L’histoire des affiches de cinéma

Pratiquement dès les débuts du cinéma, on a créé des affiches pour attirer l’œil du passant et l’inciter à entrer voir la projection. Elle a subi de nombreuses influences et a évolué avec les grands mouvements artistiques du siècle (art déco, fauvisme, surréalisme, cubisme dans les années 1920 et 1930 ; plus tard, le pop art...).

Depuis la Seconde Guerre mondiale, elle est conçue comme un argument publicitaire plutôt qu’une œuvre d’art. Pourtant, les influences artistiques contemporaines l’ont toujours accompagnée : photomontage, dépouillement extrême, mélange de photo et de gouache, retour au noir et blanc…

Au Canada, c’est aussi durant la guerre qu’est née l’affiche de cinéma quand l’Office national du film, sous la direction de John Grierson, demanda à David Mayerovitch (Mayo) d’en réaliser pour ses séries destinées aux salles, « Canada Carries On » et « World in Action ».

L’affiche québécoise de cinéma, elle, est apparue seulement au milieu des années 1940, quand le cinéma québécois a pu se développer. Seules quelques affiches nous restent d’avant cette époque.

Le cinéma québécois a longtemps été considéré comme un cinéma artisanal et ses affiches s’en ressentaient au niveau de la conception, sauf celles réalisées par Vittorio. Le plus souvent, il s’agissait de visages de vedettes en gros plan ou d’une présentation d’une qualité esthétique assez pauvre. Mais, à partir des années 1970, des illustrateurs ont vite pris la relève et varié et enrichi la conception de ces affiches. Il est toutefois rare qu’un affichiste fasse du cinéma son principal champ d’activité. Cependant l’ONF a eu longtemps un service de création qui avait charge de la production des affiches, des ciné-fiches, des affichettes et de pochettes de vidéocassettes.

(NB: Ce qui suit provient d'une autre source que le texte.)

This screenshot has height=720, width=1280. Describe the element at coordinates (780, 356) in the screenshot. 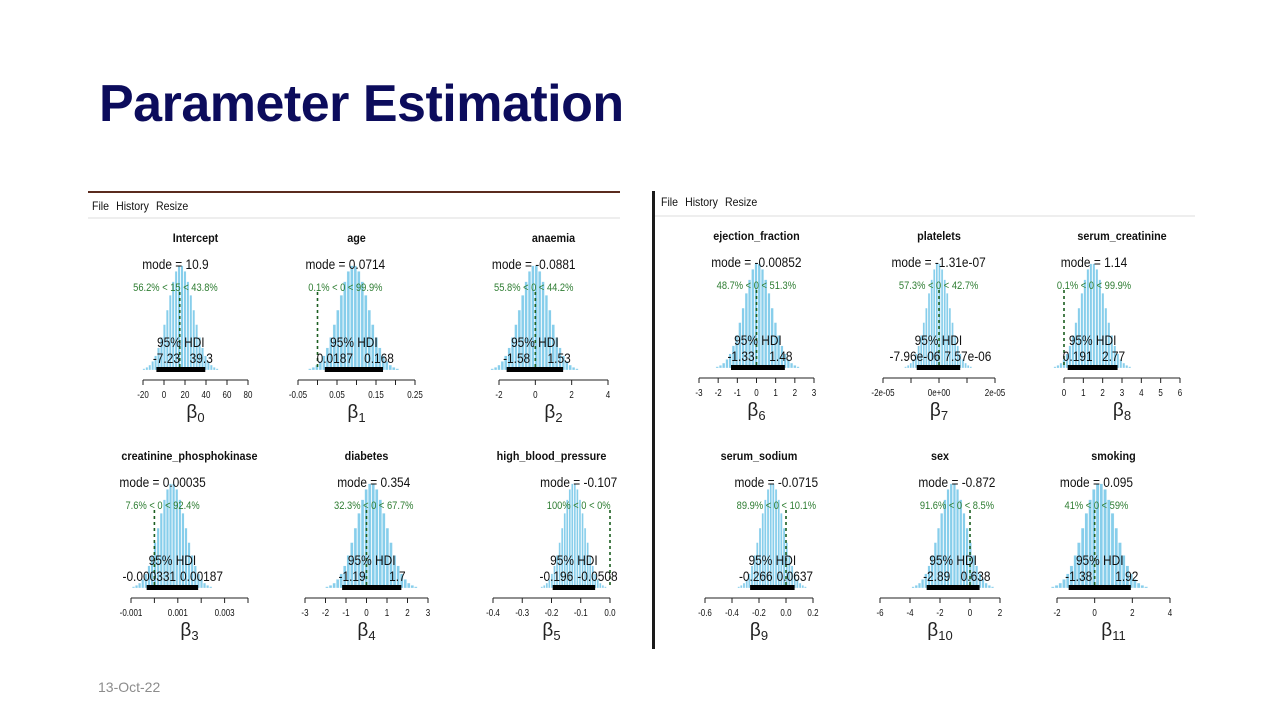

I see `hdi-upper-label: 1.48` at that location.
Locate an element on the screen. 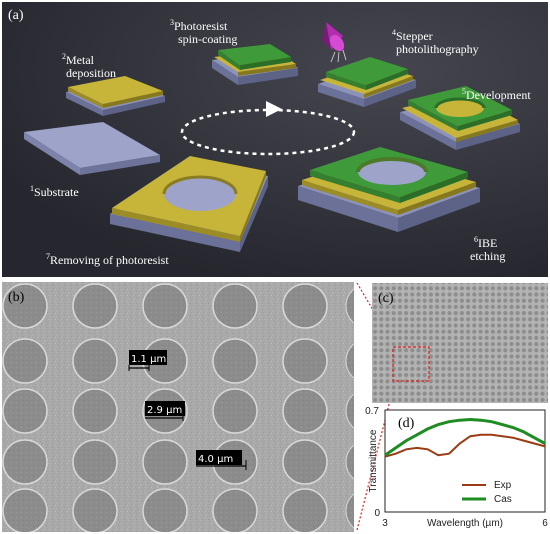 The image size is (550, 534). scale-bar-3: 4.0 µm is located at coordinates (222, 460).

Aujourd’hui, tous les styles se côtoient, du génial au banal. L’affiche doit ressembler au film, le faire désirer en un dixième de seconde. Certaines affiches se contentent de reproduire une scène clé du film ou une accumulation de scènes. D’autres mettent en valeur le nom des vedettes principales ou du metteur en scène, en se basant sur la notoriété réelle ou supposée de ces artistes. Mais certains affichistes osent créer des œuvres différentes et innovantes. Cette exposition virtuelle démontre cette diversité et cette richesse.